The House of Razi-Bondarenko () is a building at Petrovsky, 84 in the city of Taganrog of the Rostov region. Nadezhda Razi and Semyon Mikhailovich Bondarenko were its most famous owners at different times.

History 
In the third quarter of the 19th century, Razi, a merchant, acquired the site which would become the corner of Bolshoy Birzhevoy Lane. Close the one-story building which was the property of his wife – Nadezhda Razi, in Kobzareva's girlhood was located. The building belonged to it since 1873. In this place, two buildings appeared over time. In angular, there was a Zvezdochka restaurant which the petty bourgeois Dmitry Antonovich Kremenitsky supported. Nearby the Gepferta hotel in which property there was also the best cooperative confectionery bench in the city worked. Then in the house, the bookstore of the teacher of initial schools S. S. Belokovsky who worked not for long was placed and then carried over A. A. Vashinenko. In the 1880th years, the printing house appeared here. The house belonged to Nadezhda Razi till 1906. It is known that in 1908 her successors and M. A. Popondopulo's successors submitted the application on the device on an even side of the street of the Petrovsky brick extension and bench.

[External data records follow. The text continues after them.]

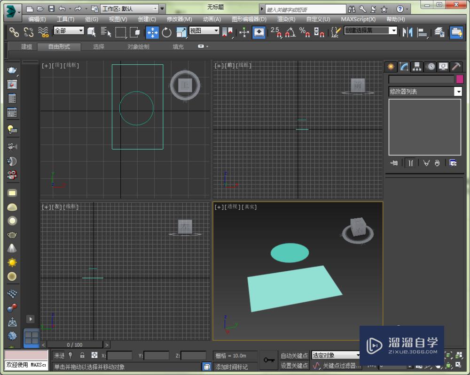The height and width of the screenshot is (375, 470).
Task: Switch to the 对象绘制 ribbon tab
Action: coord(138,46)
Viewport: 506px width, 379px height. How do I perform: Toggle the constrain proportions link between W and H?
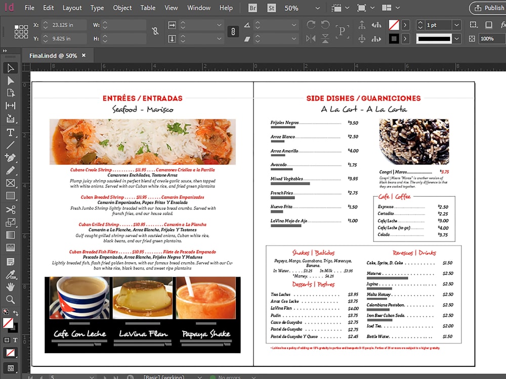point(155,31)
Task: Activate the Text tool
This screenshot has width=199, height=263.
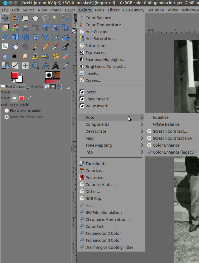Action: click(x=56, y=66)
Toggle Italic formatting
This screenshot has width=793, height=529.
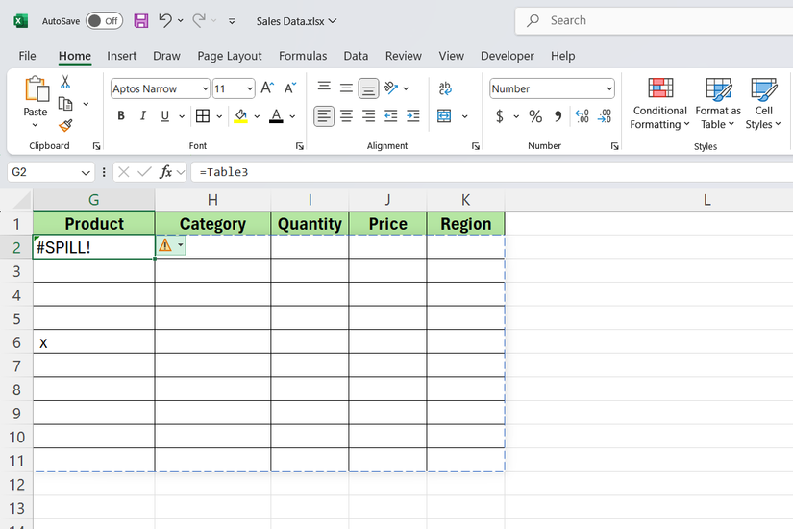(143, 116)
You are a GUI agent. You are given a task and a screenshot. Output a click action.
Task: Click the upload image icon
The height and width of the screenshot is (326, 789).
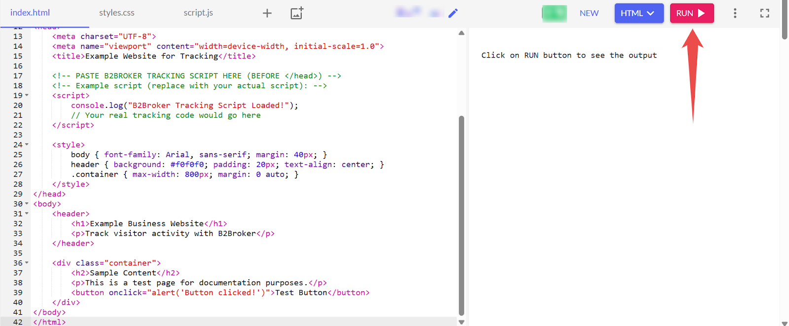297,13
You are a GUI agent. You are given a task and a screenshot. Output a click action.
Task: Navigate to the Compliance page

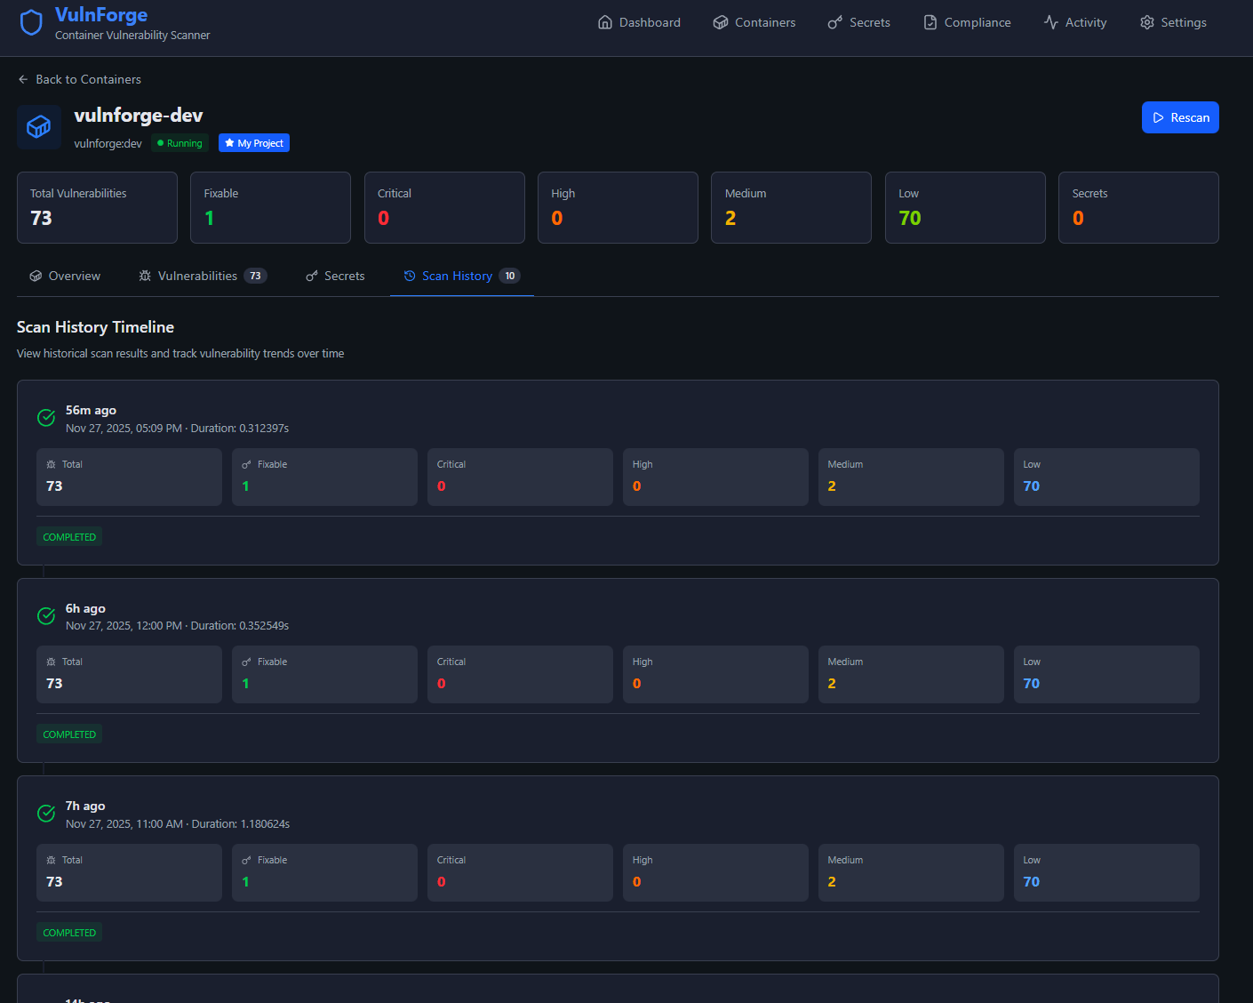[967, 22]
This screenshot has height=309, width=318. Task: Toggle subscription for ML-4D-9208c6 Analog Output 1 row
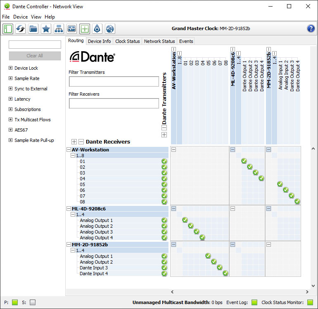(185, 220)
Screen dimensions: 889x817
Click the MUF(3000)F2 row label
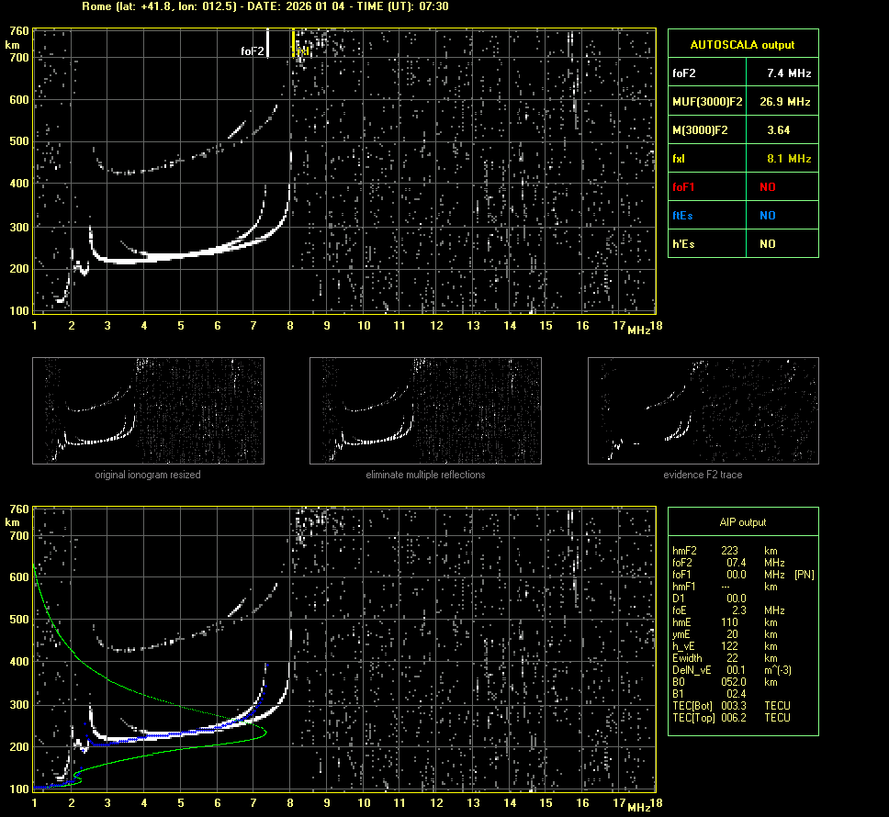click(x=707, y=101)
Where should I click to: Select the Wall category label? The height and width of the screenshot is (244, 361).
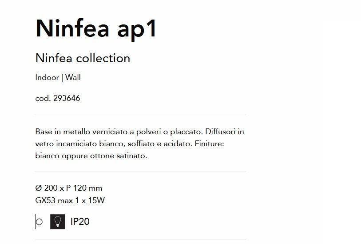(73, 77)
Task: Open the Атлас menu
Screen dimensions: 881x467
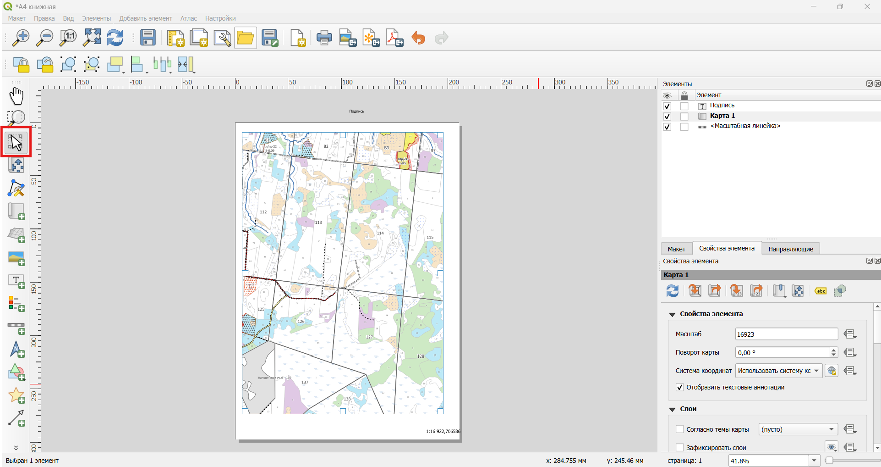Action: pos(188,18)
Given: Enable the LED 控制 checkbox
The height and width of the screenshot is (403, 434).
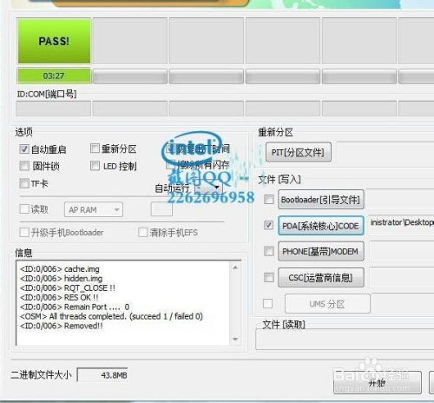Looking at the screenshot, I should (x=95, y=166).
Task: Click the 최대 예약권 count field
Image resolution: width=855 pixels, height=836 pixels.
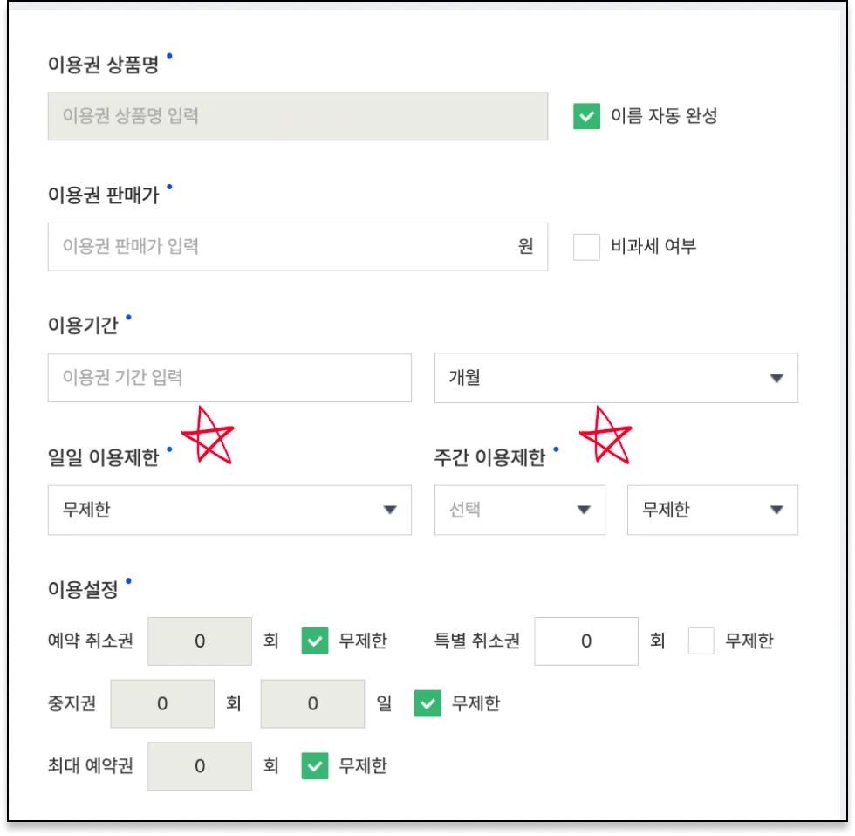Action: pos(200,766)
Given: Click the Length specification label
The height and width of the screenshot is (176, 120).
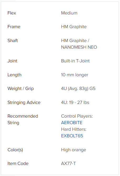Looking at the screenshot, I should pos(14,75).
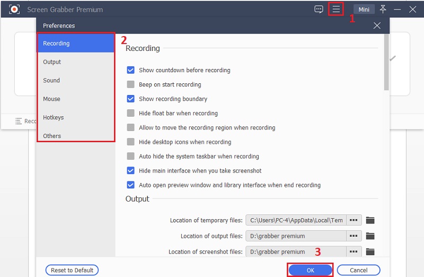This screenshot has height=277, width=424.
Task: Click the Screen Grabber Premium logo icon
Action: click(14, 10)
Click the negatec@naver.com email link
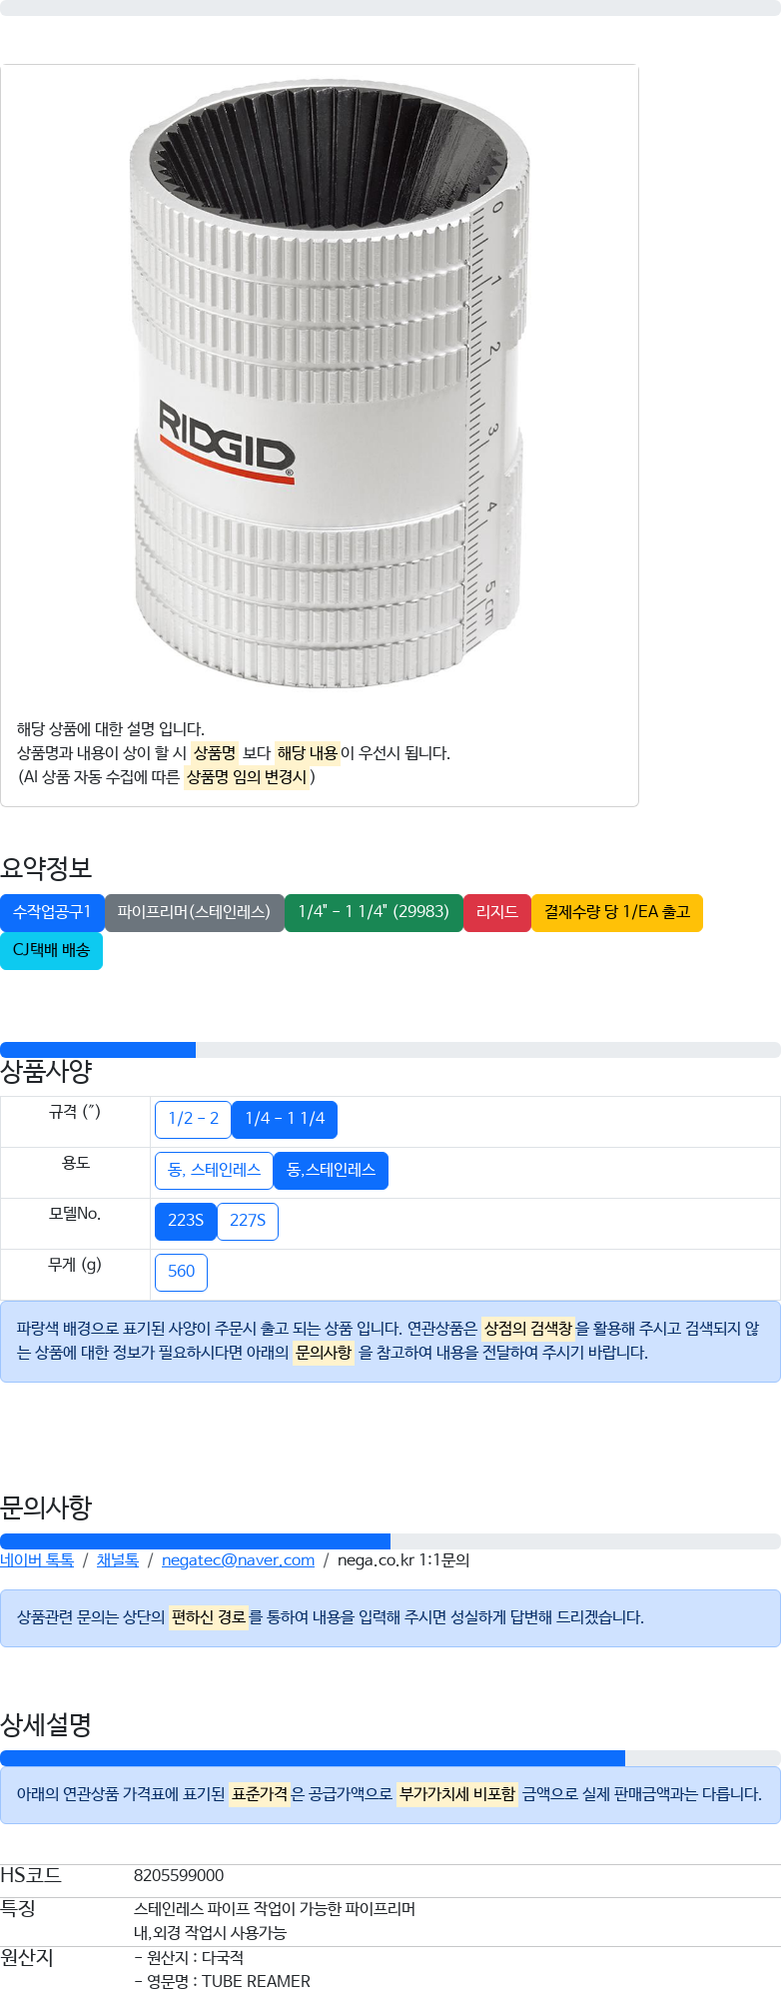The height and width of the screenshot is (1995, 781). pyautogui.click(x=238, y=1560)
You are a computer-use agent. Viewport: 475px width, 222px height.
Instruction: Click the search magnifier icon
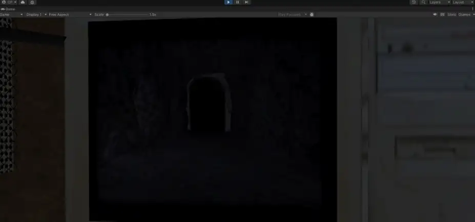coord(423,2)
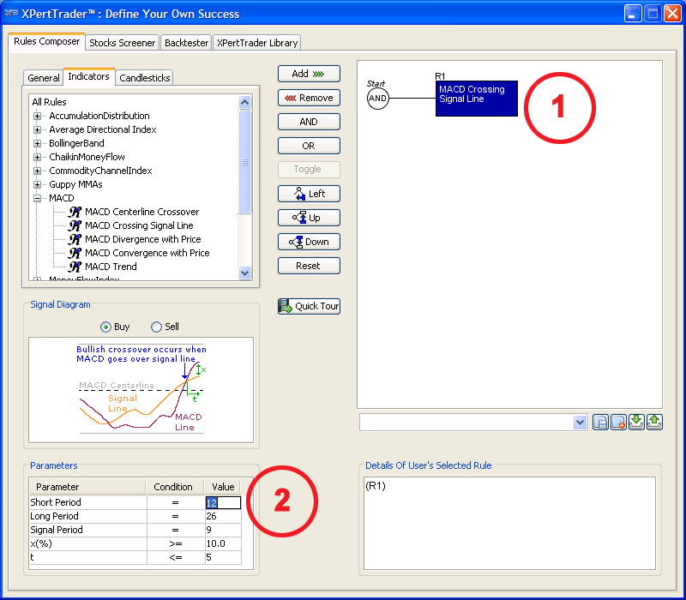686x600 pixels.
Task: Click the green down-arrow import icon
Action: tap(636, 423)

In 1913 (according to other data – in 1915) site with constructions, Semyon Mikhailovich Bondarenko began to own. Before he, according to an old numbering of streets, owned houses across Aleksandrovskaya, 50 and Mikhaylovskoy, 41. Semyon Bondarenko's father was a merchant, and Semyon Mikhailovich began the activity with purchase and resales of large consignments of fishes.

Semyon Bondarenko was known in the city thanks to the cinematography which it opened in Tchaikovsky Lane in January 1914. On a facade, the inscription for which drawing up used electric bulbs was placed. The inscription said "Semyon Bondarenko movie theater". Since April 1916 Bondarenko personally was engaged in the development of theater, watched that pictures were shown "without blinkings". It reached it thanks to the fact that replaced the old equipment – new, a release of the factory the Stalemate.

In March 1918 the movie theater was nationalized and renamed in "Palace". In 1919 in it, the theater of an art miniature "Mosaic" opened. Since 1920 it already began to be called "The second state a name of the Great Russian revolution". Since 1925 began to carry the name "Great Mute". In the 1930th years received the modern name Rot Front. It is known that it became the city's first sound movie theater, and after July 1957 became large-format.